For this to work, the attacker tricks Android users into installing a malicious application which wouldn’t require any special permissions. From there, if successfully exploited, the attacker gains root access, giving the attacker full access to the affected Android device, its hardware and its data, the hacker even gains access to the device camera and microphone.
So far devices affected are Google’s branded Nexus 5X, Nexus 6, and Nexus 6P, Samsung’s Galaxy S7 and S7 Edge, and even the recently-announced BlackBerry DTEK50, which the company says is the “most secure Android smartphone,” is also vulnerable to one of the flaws.
Is there a patch?
According to a Qualcomm spokesperson, the semiconductor company has fixed all flaws, and also issued patches also users. Fixes provided by Qualcomm have already gone into Android’s monthly set of security patches issued early each month by Google to its branded Nexus devices. Other smartphone or tablet manufacturers will roll out patches soon.
“Consumers may be left unprotected, for long periods of time or even indefinitely, by any delays in patching vulnerabilities once they are discovered,” the Federal Communications Commission (FCC) and Federal Trade Commission were quoted by CNN. “There are significant delays in delivering patches to actual devices — and older devices may never be patched.”
Although three flaws were fixed in Google’s latest set of monthly security updates, a Google spokesperson confirmed that the fourth flaw will be fixed in the upcoming September update, due out a little after the start of next month.
How can I protect myself
To remain protected from the QuadRooter Qualcomm chipset vulnerability Check Point advises that users install Android updates as soon as possible after they are made available, also running security apps such as Mobile Threat Prevention could be of help. Check Point also advises that users refrain from installing “side-loading” apps, which can be recognized by.APK file extensions, and to carefully read and consider the permissions apps request when being installed.

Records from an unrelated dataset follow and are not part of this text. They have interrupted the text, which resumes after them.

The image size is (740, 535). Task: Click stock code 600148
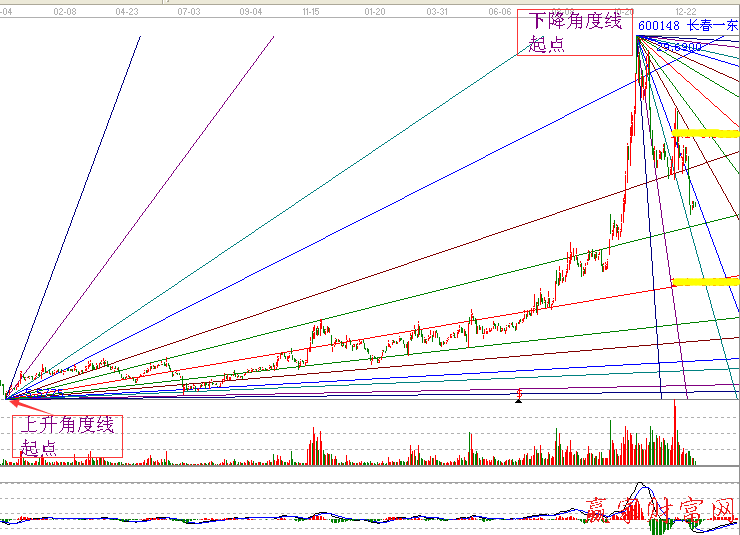click(659, 26)
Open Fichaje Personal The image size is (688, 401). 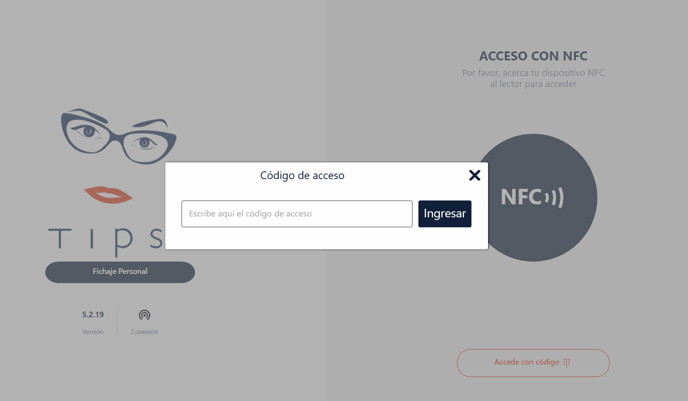tap(120, 272)
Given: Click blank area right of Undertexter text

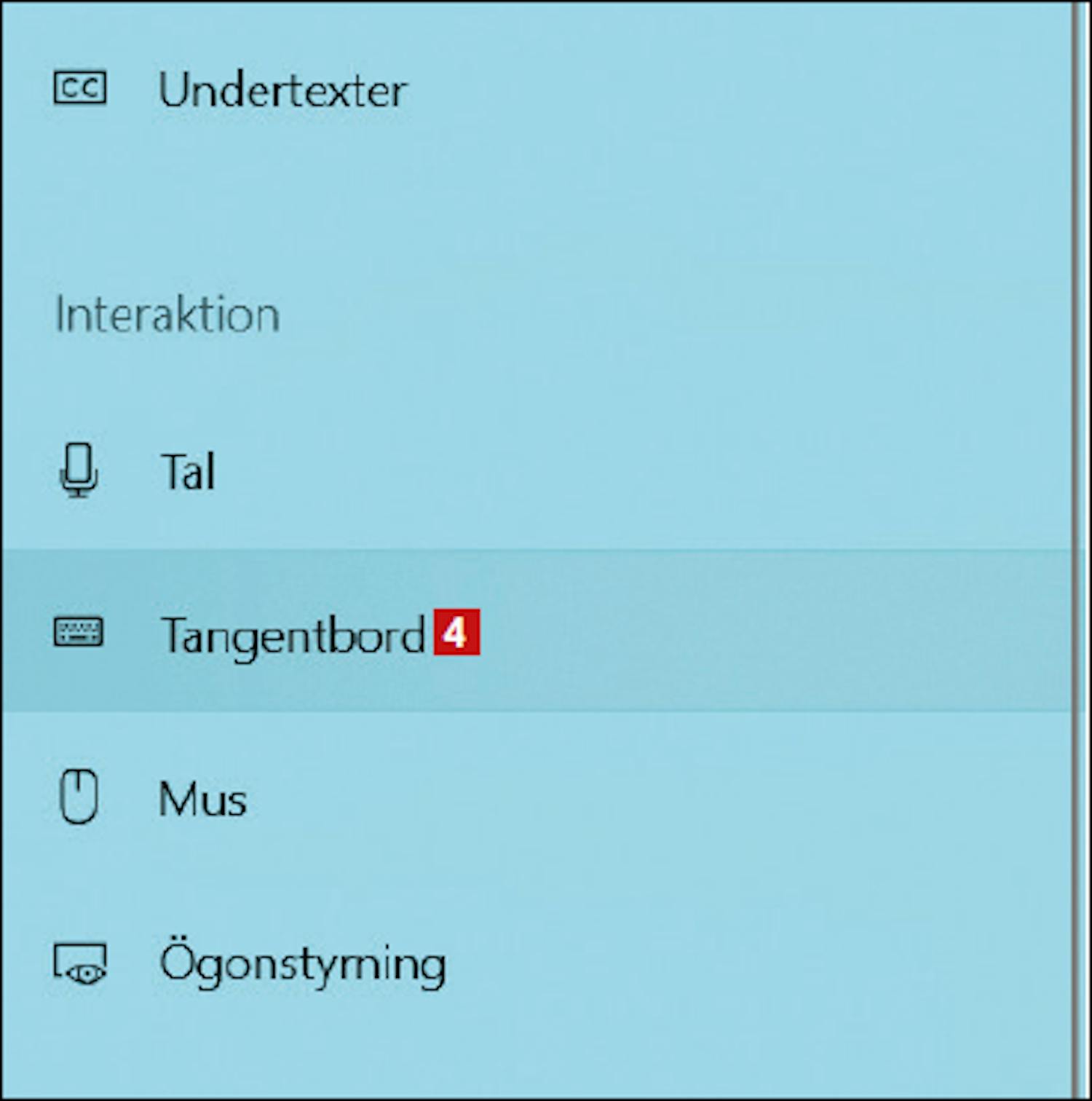Looking at the screenshot, I should click(735, 90).
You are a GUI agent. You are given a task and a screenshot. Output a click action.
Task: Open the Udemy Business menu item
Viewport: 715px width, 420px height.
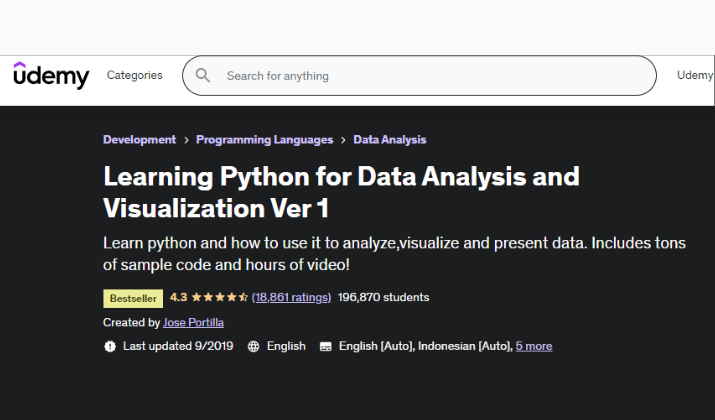pos(695,75)
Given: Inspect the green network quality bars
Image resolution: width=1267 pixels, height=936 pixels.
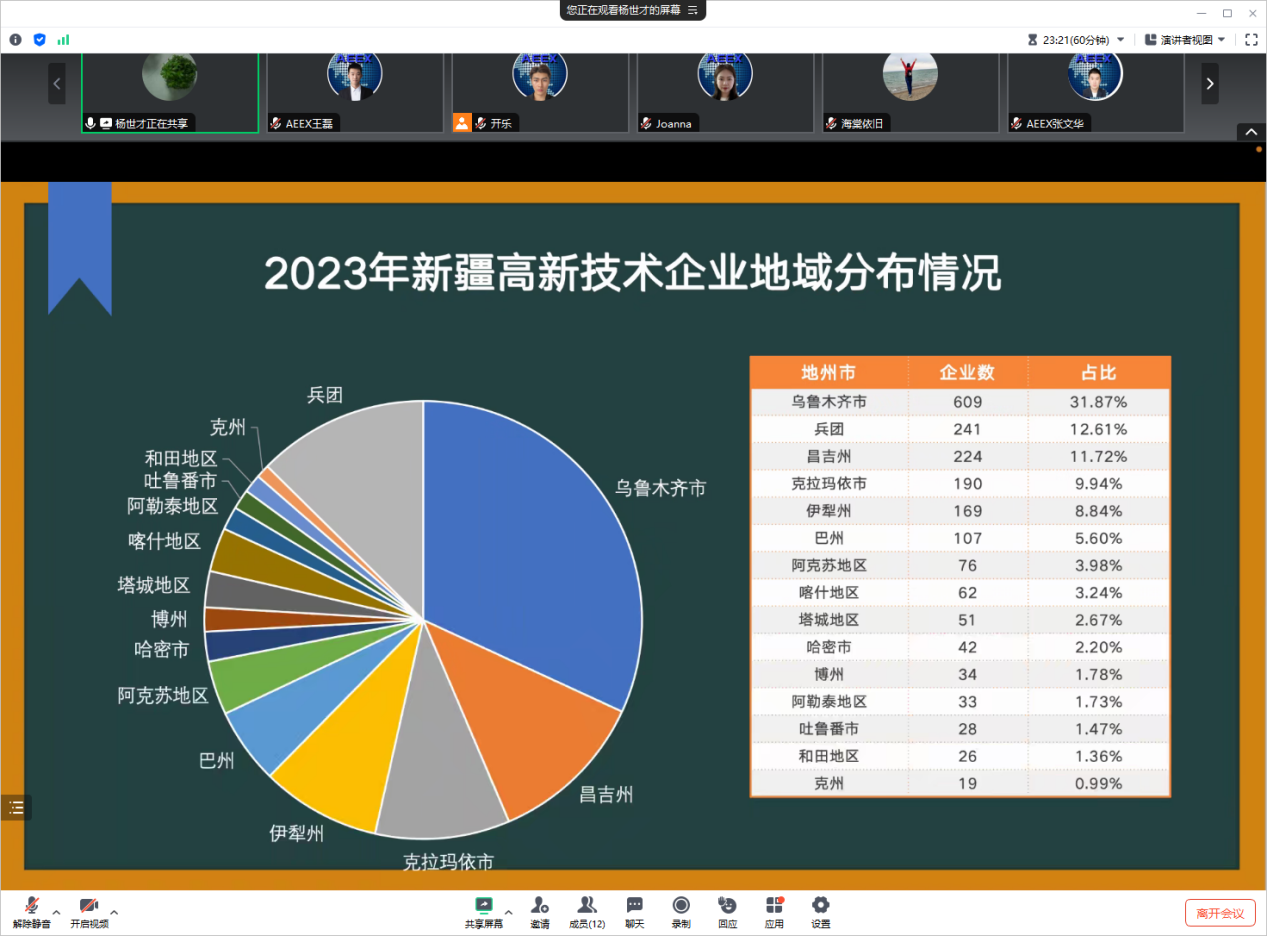Looking at the screenshot, I should click(x=63, y=39).
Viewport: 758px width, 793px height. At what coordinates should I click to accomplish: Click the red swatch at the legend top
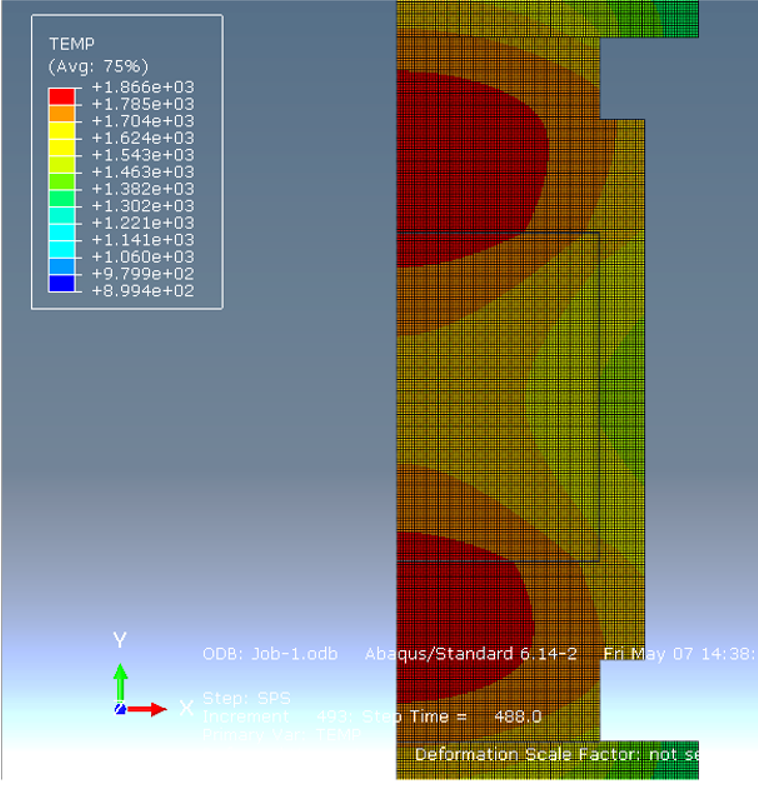(x=62, y=96)
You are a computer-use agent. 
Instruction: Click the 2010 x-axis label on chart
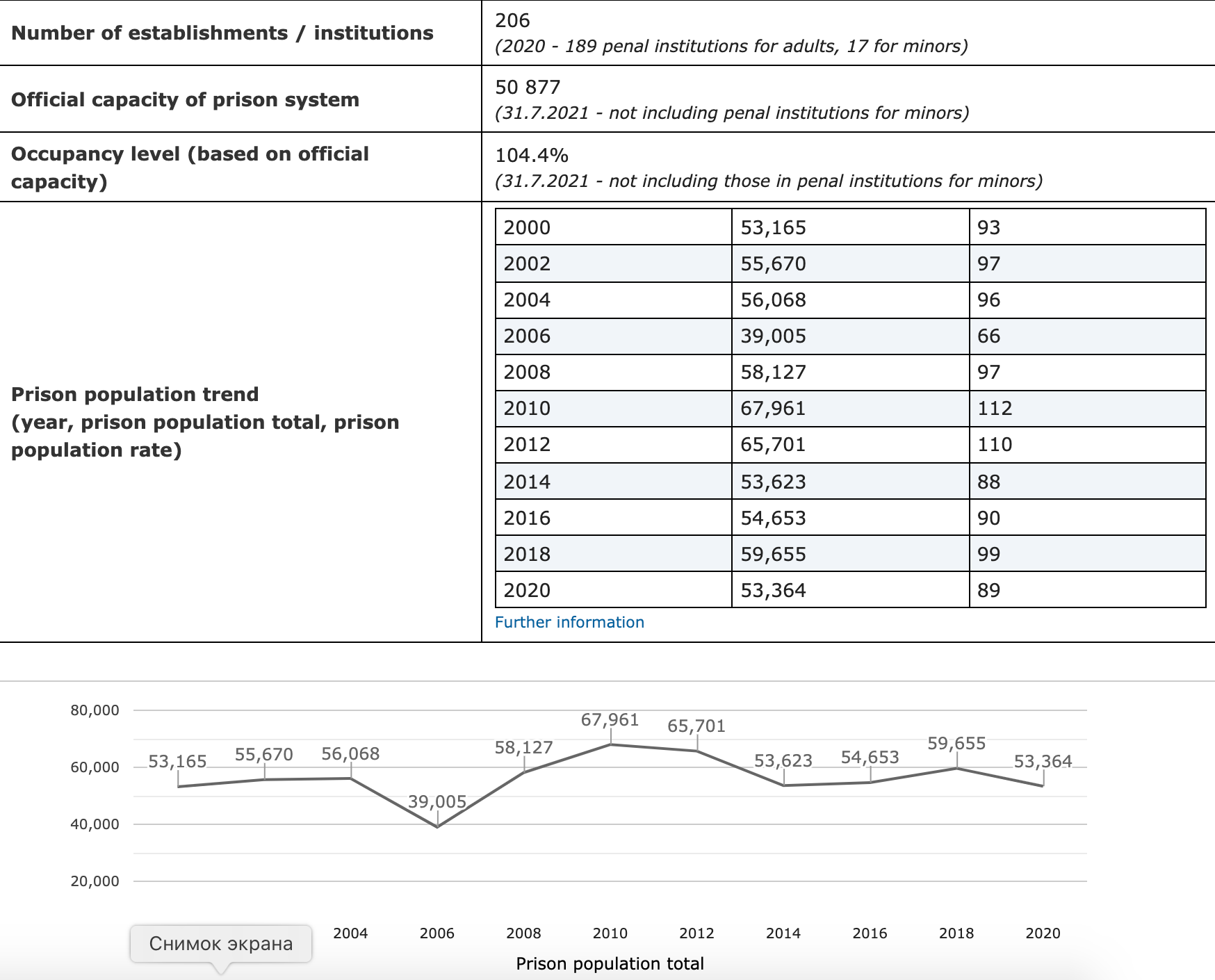(x=610, y=933)
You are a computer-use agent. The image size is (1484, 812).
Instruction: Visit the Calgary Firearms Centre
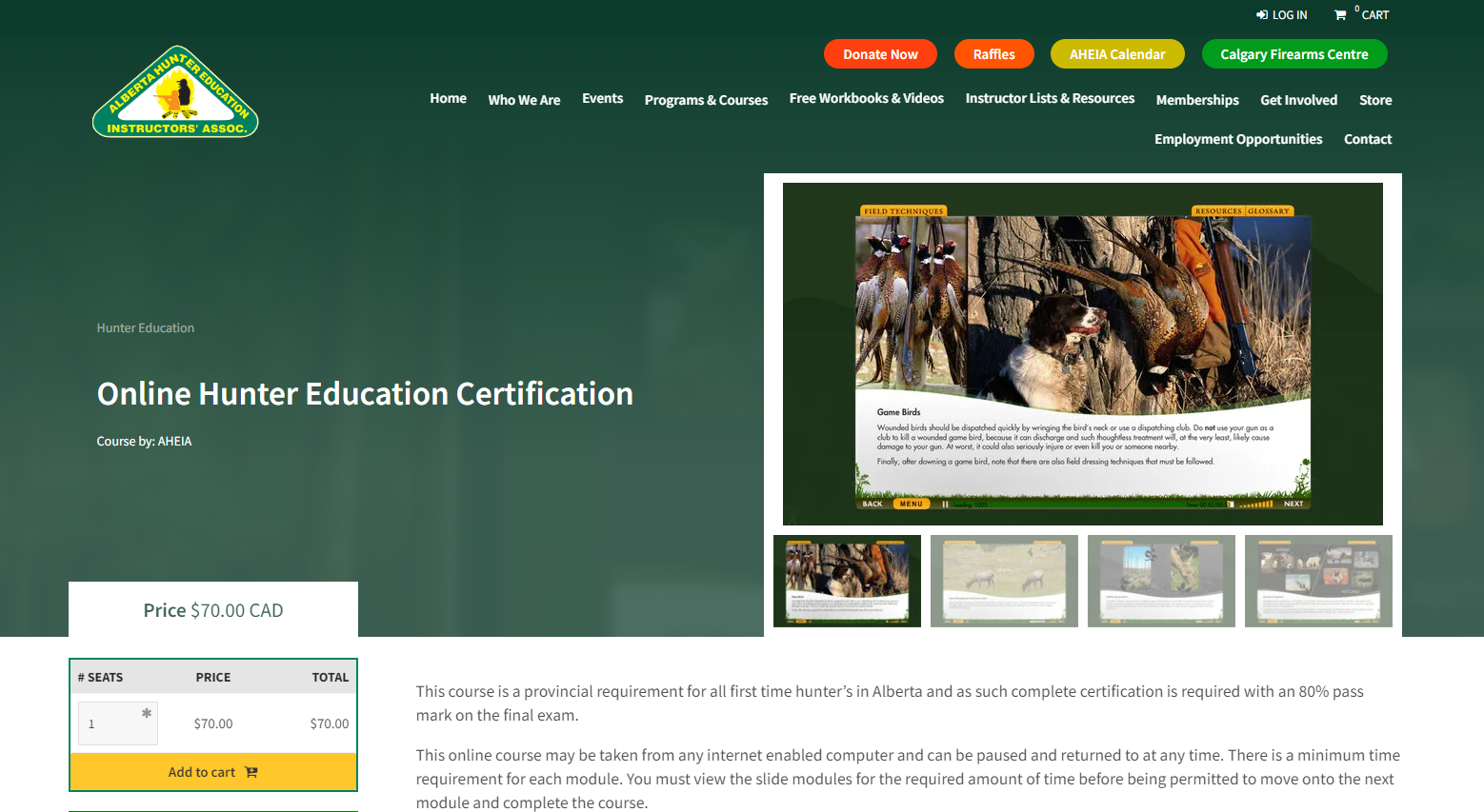point(1293,53)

Qualcomm Inc. is an American multinational semiconductor and telecommunications equipment company that designs and markets wireless telecommunications products and services. It derives most of its revenue from chipmaking and the bulk of its profit from patent licensing businesses. The company headquarters are located in San Diego, California, United States, and has 224 worldwide locations. The parent company is Qualcomm Incorporated (Qualcomm), which includes the Qualcomm Technology Licensing Division (QTL). Qualcomm’s wholly owned subsidiary, Qualcomm Technologies, Inc. (QTI), operates substantially all of Qualcomm’s R&D activities, as well as its product and services businesses, including its semiconductor business, Qualcomm CDMA Technologies.